- Born: August 8, 1819 Hartford, Connecticut
- Died: August 6, 1888 (aged 68) Brooklyn, Connecticut
- Education: Yale Medical School
- Years active: 1844–1888
- Spouse(s): Mary Ann Bidwell ​ ​(m. 1847; died 1872)​ Abby B. Ensworth ​ ​(m. 1878⁠–⁠1888)​
- Medical career
- Profession: Physician

= William Woodbridge (Connecticut physician) =

American politician (1819–1888)

William Woodbridge (August 8, 1819 - August 6, 1888) was an American physician and state legislator.
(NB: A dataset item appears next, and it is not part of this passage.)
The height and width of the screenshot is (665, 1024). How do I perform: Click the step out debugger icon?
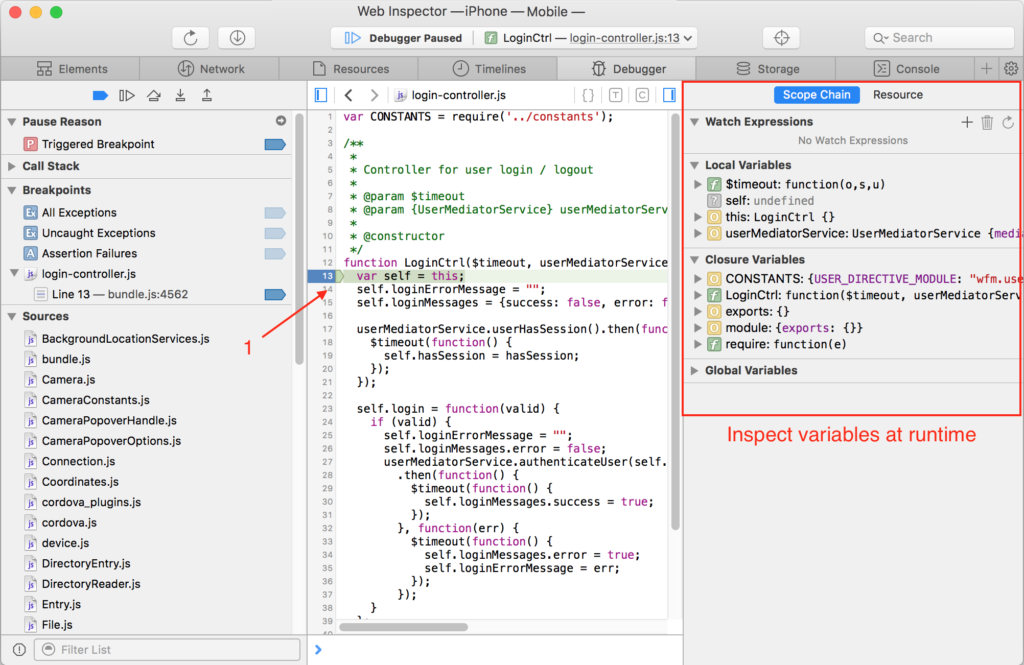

Woodbridge, fourth child of James R and Mary (Bull) Woodbridge, of Hartford, Connecticut, was born in Hartford, August 8, 1819.

He graduated from Yale College in 1840 and received his medical degree from Yale Medical School in 1844, and settling for practice in Manchester, Connecticut, whence he removed two or three years later to Brooklyn, Connecticut, where he continued until his death, on August 6, 1888, at the age of 69 years. During his long career in Brooklyn as a physician he was a leader in religious and civil affairs. He represented the town in the Connecticut State Legislature in 1869. He married, April 26, 1847, Mary Ann Bidwell, who died July 6, 1872, leaving two children. He next married, Sept 13, 1878, Abby B. Ensworth, of Canterbury, Connecticut, who survived him.